Being an institutional nominee emerging from the HAA committee’s process obviously comes with an advantageous endorsement: the expectation that the candidates are carefully vetted for their ability to be of service to the Board of Overseers and the University (and have in many instances already performed valuable services for the institution), understand the role, and care about fulfilling it.

The petition mechanism recognizes that there should be a channel for different ways to present oneself for service, perhaps accompanied by a willingness to challenge the Overseers’ conventional brief and modes of operation. During the past several decades, that mechanism has been the way to raise the salience of truly important issues—apartheid and climate change among them—about which alumni understandably have strong feelings, and equally strong opinions about what the University might, or ought, to do in response.

Today, that campaign challenge takes place in an era of online communications and social media, which make a petition candidacy easier to publicize and pursue. It also takes place in a new era (for Harvard) of online voting, which might boost actual participation by an engaged, aroused electorate. (That is especially the case for international alumni, to whom dissemination of paper ballots was not always particularly successful.) 

Finally, the governing boards’ election rules specify that the HAA committee’s nominees and petition nominees appear in separate cohorts on the ballot (see the order in which they will appear here; the listing of names within the separate cohorts is determined by lot).
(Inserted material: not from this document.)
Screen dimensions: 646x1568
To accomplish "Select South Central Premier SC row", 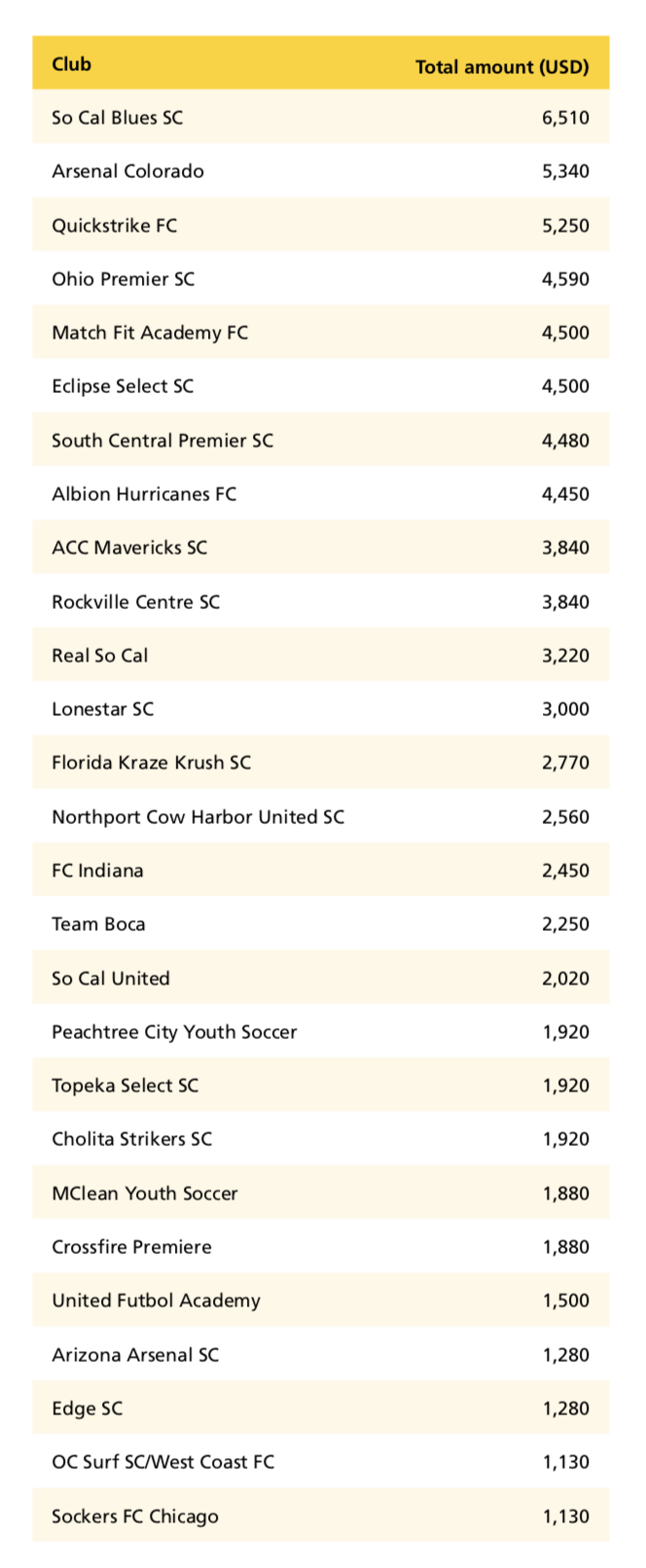I will 321,440.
In electoral terms, that could cut both ways. Those who value the formal nominating process highly, or who perceive Overseers as performing a generalist role focusing on oversight and consensual decision making, will find candidates grouped together for their consideration. But as noted, under ordinary circumstances, it is not a given that most members of the community understand or feel strongly about such matters. For those passionate about a particular issue, who wish to signal support for some University consideration of that matter, the separate placement on the ballot of petition nominees may prove to be a convenience.

Voting is open from April 1 through May 19, with the outcome to be announced at the HAA’s annual meeting on Commencement day afternoon.

Editor’s note: HAA executive director Philip Lovejoy and his predecessor, John P. Reardon, are members of the Board of Directors of Harvard Magazine Inc., the parent of Harvard Magazine. HAA committee-nominated Overseer candidate Susan Morris Novick is also a Harvard Magazine Inc. director.